The Guideline discusses benefits and harms arising from mammography and clinical breast examinations (CBEs), as well as shortfalls of the assessed guidelines. There are also short summaries of each assessed guideline and its recommendations. Further, the Guideline breaks down each assessed guideline in a table, detailing its recommendations regarding: (1) a clinical breast examination (CBE); (2) age to begin mammography screening and/or initiate discussions about screening; (3) age to stop mammography screening; and (4) screening intervals. This should be quite useful to a radiation provider or supplier considering which screening standard to implement.

After reviewing the Guideline, it appears to be an amalgamation of the assessed guidelines.

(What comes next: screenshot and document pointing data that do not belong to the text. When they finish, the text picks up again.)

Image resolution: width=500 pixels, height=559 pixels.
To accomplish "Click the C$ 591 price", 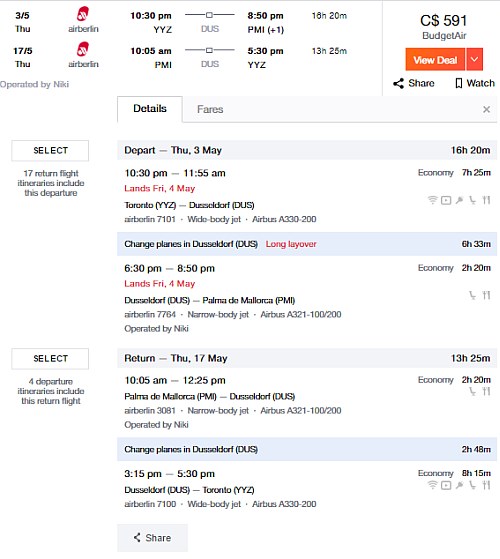I will 443,21.
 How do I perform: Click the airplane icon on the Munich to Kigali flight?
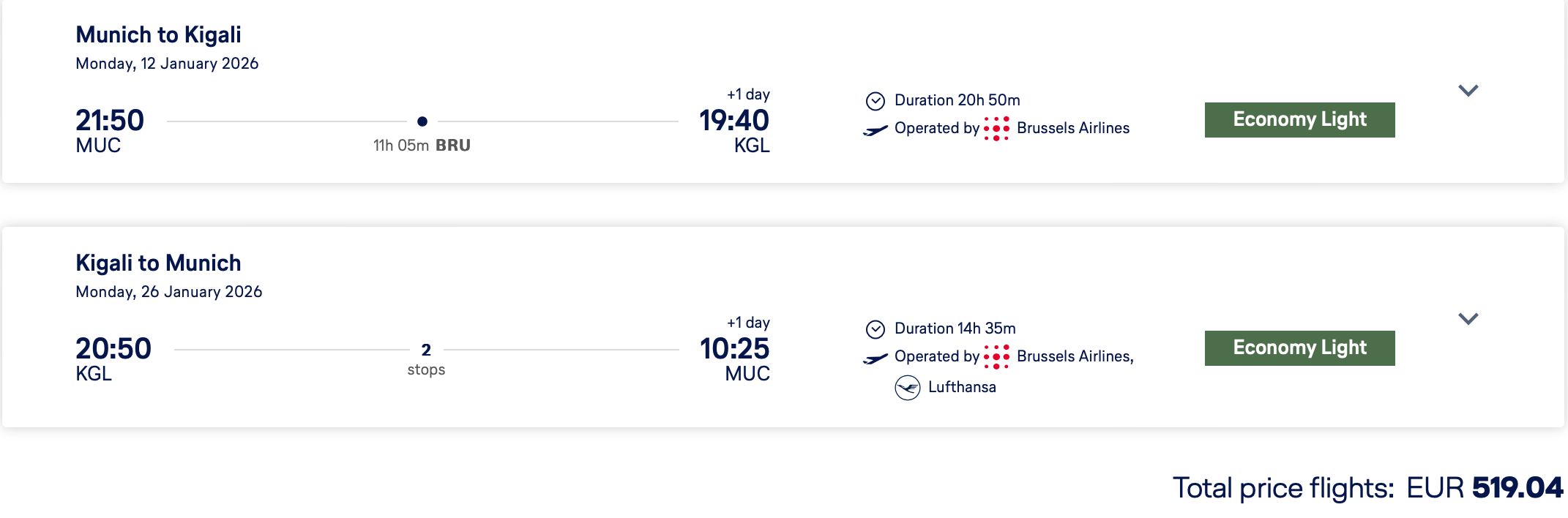876,130
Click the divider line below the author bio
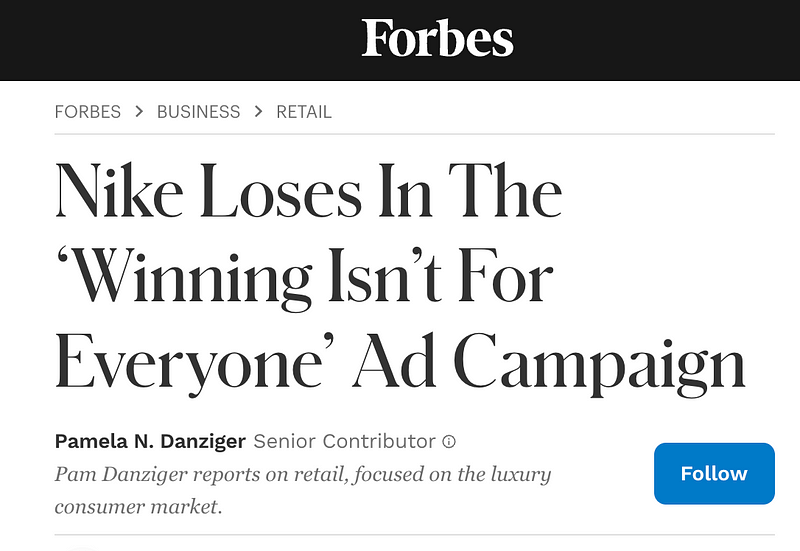 (414, 535)
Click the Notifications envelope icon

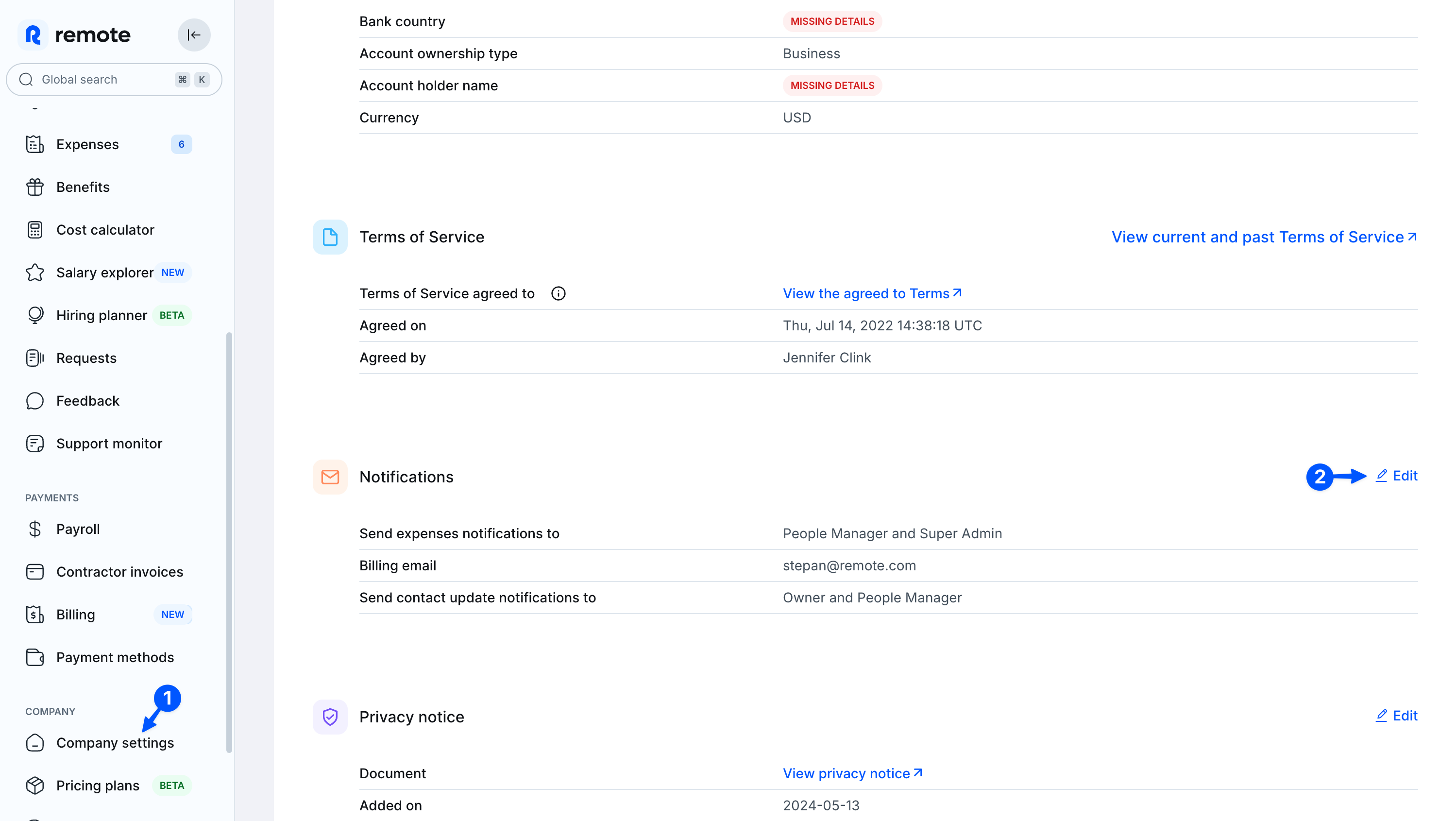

For instance, the ACOG and USPSTF guidelines recommend beginning discussions regarding screening at age 40; the ACOG, CTFPHC, USPSTF, and WHO guidelines each recommend screening to begin at age 50; the ACOG, USPSTF, and WHO guidelines recommend ending screening at age 75; and the ACS recommends ceasing screening if life expectancy is less than 10 years. The Guideline incorporated each of these recommendations into its own guidance.

It is important to note that the ACR has cautioned providers from relying on the Guideline. According to the ACR, biennial screenings of only women ages 50-74 may result in a higher mortality rate due to preventable breast cancer deaths. The ACR projects as many as 10,000 additional deaths per year due to such screening practices. The ACR believes the ACP fails to consider relevant trials indicating annual screening reduces mortality rates. Further, the ACR believes the ACP Guidelines fail to appropriately consider racial disparities, as non-white women have a higher rate of being diagnosed with breast cancer before age 50 and a higher mortality rate. Overall, the ACR believes the ACP Guideline greatly underestimates mammography benefits while overestimating potential harm. By contrast, the ACR recommends scheduling a risk assessment by the age of 30 to determine if earlier breast cancer screening is necessary, annual screening to begin at the age of 40, and continued screenings for as long as the woman is healthy.